Medical Devices Regulation breakthrough - crucial for patients and industry

Lead negotiator on the Medical Devices Regulation for the EPP Group and Vice-President of the European Parliament, Mairead McGuinness MEP, has confirmed that negotiations on a new Medical Devices Regulation successfully concluded this evening ((Wednesday).

The Medical Devices industry is a crucial one for Ireland and for Europe, according to MEP McGuinness: "In Ireland alone, there are 250 medical technology companies exporting €7.9 billion worth of products annually and employing 25,000 people - the highest number of people working in the industry in any country in Europe, per head of population."

"But more importantly, the industry is important for public health and wellbeing as it produces and continues to innovate new products and devices which help patients of all ages lead healthier and better quality lives. The aim of the new legislation is to ensure enhanced patient safety and to facilitate innovation."

McGuinness welcomed the agreement, reached after a tough, lengthy process which began in 2012 when the Commission presented the proposal following concerns about aspects of the existing laws.

The decision to move from a Directive to a Regulation was taken to ensure common application of the law across member states and avoid differing interpretations between member states. A number of health scares including the PIP breast implants scandal and problems identified in replacement hips required a response from the EU. A need for enhanced scrutiny pre and post market was clearly identified and is provided for in the new regulation. Criminal activity in the French company Poly Implant Prosthèse (PIP) affected thousands of women in Ireland and across the EU.

During the negotiation, patient safety took precedence, with a particular focus on high risk devices in pre-market phase and to ensure that post-market surveillance and the reporting of problems is enhanced.

"Ensuring that Europe’s MedTech industry can continue to innovate and develop medical devices that save and improve people’s lives is also an important priority,” McGuinness said in Brussels, following the conclusion of the negotiations between the European Parliament, Council and Commission.

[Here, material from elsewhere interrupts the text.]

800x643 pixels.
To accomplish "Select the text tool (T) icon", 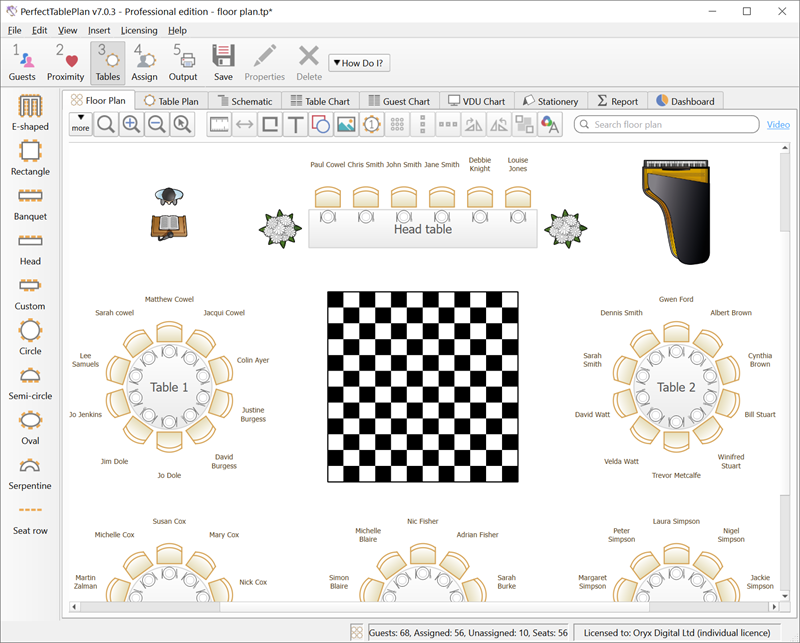I will click(x=295, y=125).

"The ultimate aim of the new Regulation is to protect public health, ensuring medical devices placed on the European market are safe and of benefit to patients and to improve patient access to new innovative diagnostic and treatment options in a timely fashion. The legislation covers everything from sticking plasters to contact lenses, x-ray machines, pacemakers, hip prosthesis and more. It will replace existing rules that date back to the 1990s.

“Manufacturers will have to comply with stricter rules, requiring manufacturing plants to be subject to unannounced inspections at least every five years. The more high risk, Implantable devices such as hips and pacemakers will be subject to an extra layer of scrutiny which will be carried out by a panel of experts.

“Medical devices will also be assigned a unique identifier number to improve traceability. Implant cards, the size of a credit card, will also enhance traceability providing the relevant information and device model for devices, for example a knee replacement,” McGuinness added.

MEPs and Health Ministers from the 28 Member States will vote on the new Medical Devices Regulation in the coming months.